Saying all that, Gizzi’s book is filled with flavour packed, interesting recipes that are light on calories but that I would still eat whether trying to lose weight or not. From the two recipes I’ve eaten, you would never know from the taste that they are low on calories because the flavours are pretty full on and you’re allowed to use ingredients that you wouldn’t normally find in a diet book, such as chorizo and coconut milk. If this is what the healthy recipes taste like, I can’t wait to try out the sinful recipes in this book. First up, satay chicken noodle rice bowl. Being a big fan of Asian food, this naturally jumped out at me and I couldn’t resist cooking it first. Somewhere in Ukraine The Boyfriend is rolling his eyes, exasperated at the predictability of me. I don’t care though, it was so good. The recipe asks you to use yellow curry paste which I couldn’t find in the supermarket (although I have seen it there before) so I made do with green curry paste which is always in my fridge. I crisped up the chicken thighs (yes, you’re allowed to keep the skin on them, I love Gizzi), boiled up some brown rice and spooned over a supremely delicious curry sauce which was a combination of Thai curry and Indonesian satay, and if that combination doesn’t make you salivate then you’ve obviously never had either of them. As with any really tasty meal, I finished my plate with a combination of complete satisfaction and sadness that there was none left. You don’t get that with many ‘bikini body’ friendly dinners.

The second meal I cooked was pork and chorizo meatballs with spelt spaghetti. Although yet again the supermarket didn’t have what I was looking for so I stuck with my old faithful, linguine. Pork is leaner than beef, so the inclusion of chorizo doesn’t feel so bad and the sauce is made up of fresh, ripened on the vine tomatoes with mashed up garlic, fennel seeds and chilli so as meatballs and pasta goes, it’s pretty virtuous. The trick is dishing up a much smaller amount of pasta than normal, something I really struggle to do what with my unending love for the stuff. Yet again, Gizzi delivered on her promise. The meatballs had a spicy heat from the chorizo and while there wasn’t a great deal of sauce, the flavours of garlic and fennel shine through and there was enough to keep the pasta from going dry. I don’t like tomatoes when raw and firm, I’m not fond of the taste or texture, but once cooked down into mush like in this sauce I can get along just fine with them.

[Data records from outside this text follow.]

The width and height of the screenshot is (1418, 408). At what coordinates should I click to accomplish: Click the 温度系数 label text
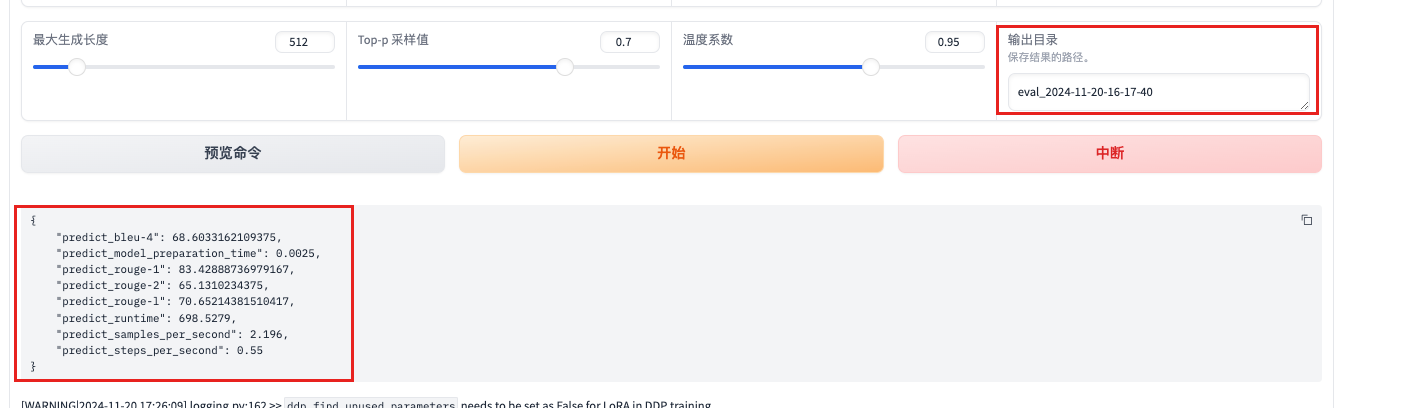(708, 40)
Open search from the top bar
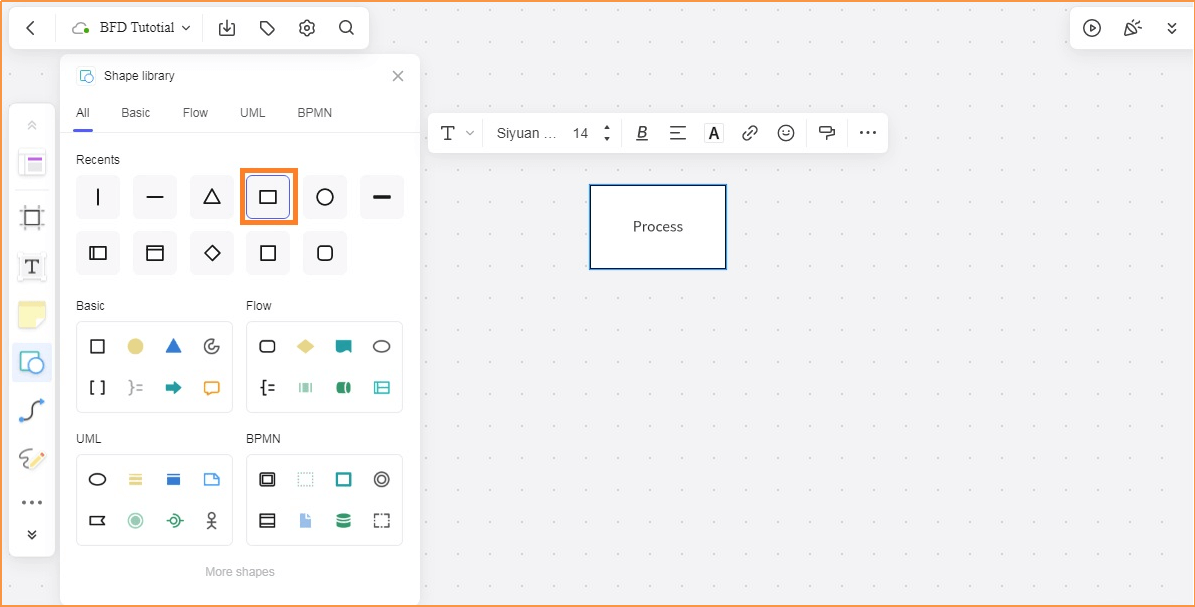Image resolution: width=1195 pixels, height=607 pixels. (x=346, y=28)
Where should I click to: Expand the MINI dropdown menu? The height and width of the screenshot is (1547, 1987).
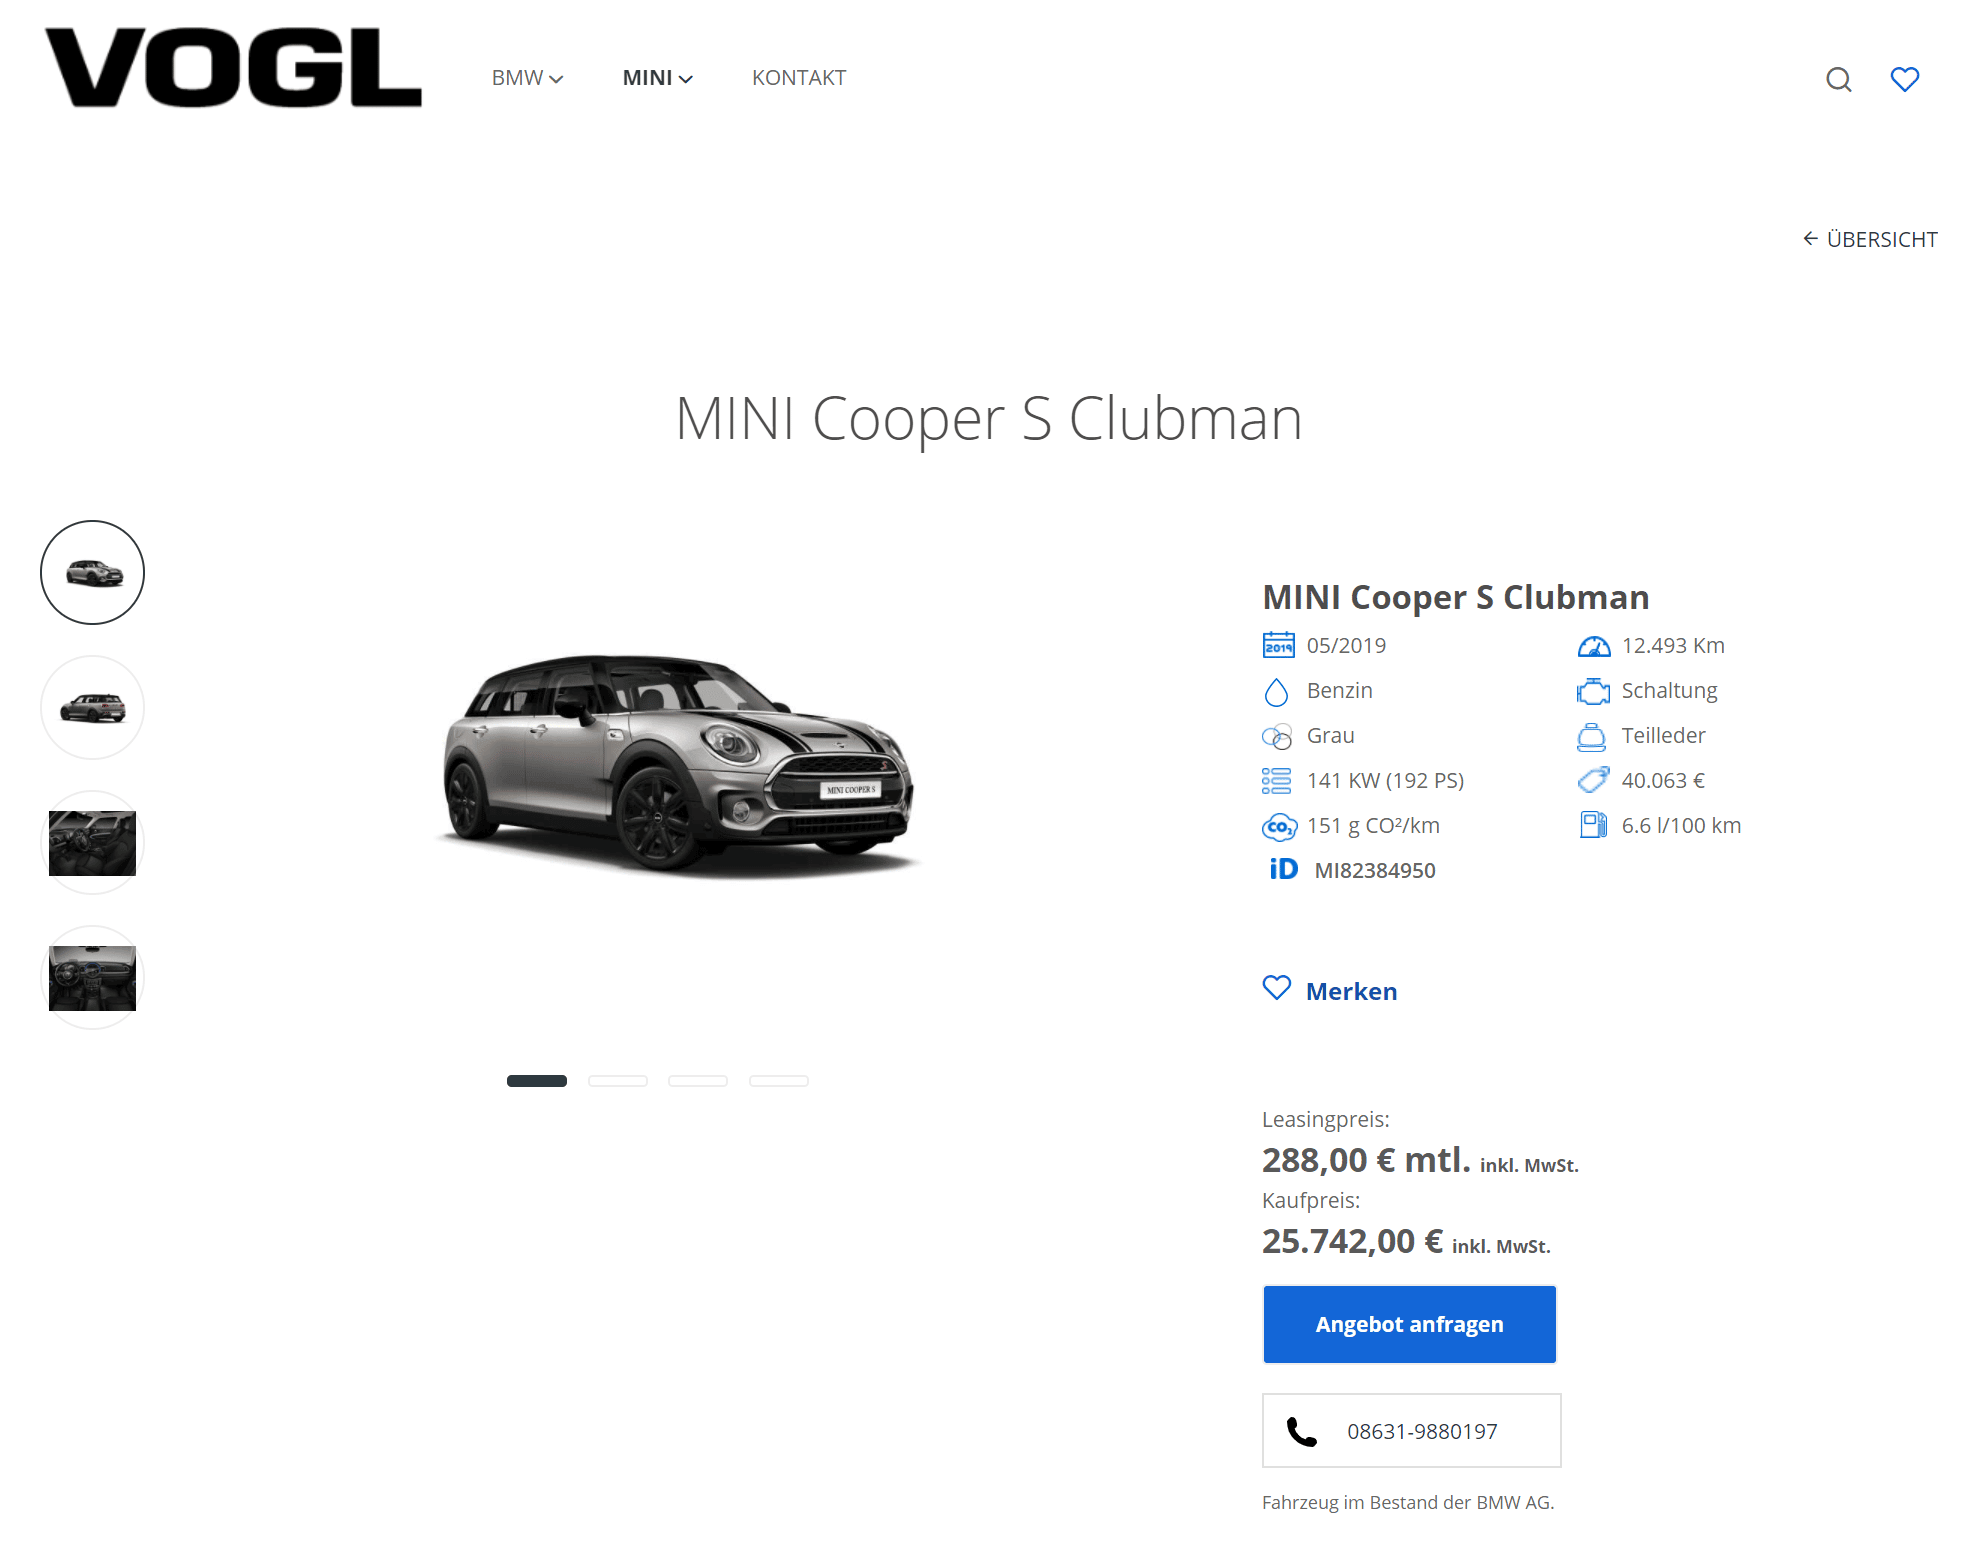coord(657,78)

If you need inspiration for healthy meals and like big, punchy flavours then this is the best non-diet diet book around. Healthy meals that don’t leave you feeling deprived and hungry yet can also aid weight loss don’t come better than this. Remember though,there is no secret to losing weight despite what magazines and the Daily Fail might tell you, its just about eating sensibly, exercising and enjoying yourself. And never forget that being happy in yourself and full of self confidence on a regular basis will do more for you than a flat stomach on show for a few days of the year ever will.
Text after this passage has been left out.